■ Task item:
Reproduce the complete set of records exactly. No picture is to appear in the copy.

■ Dataset items:
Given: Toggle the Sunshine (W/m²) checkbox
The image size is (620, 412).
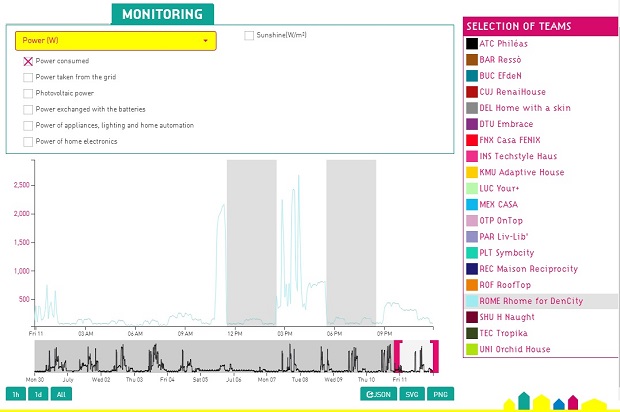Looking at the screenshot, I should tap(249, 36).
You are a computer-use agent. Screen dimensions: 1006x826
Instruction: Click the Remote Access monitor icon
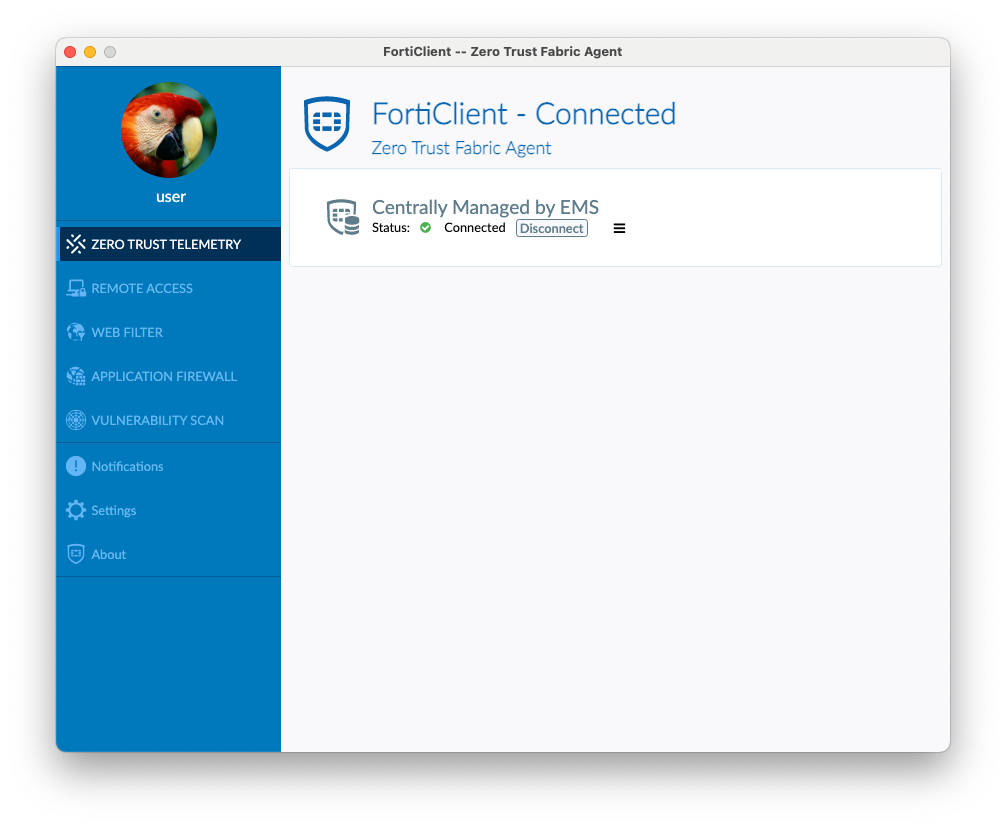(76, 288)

■ Result for this task:
Given: Toggle the Sunshine (W/m²) checkbox
The image size is (620, 412).
Looking at the screenshot, I should tap(249, 36).
You are a computer-use agent. Screen dimensions: 1006x826
Instruction: Click the Remote Access monitor icon
(76, 288)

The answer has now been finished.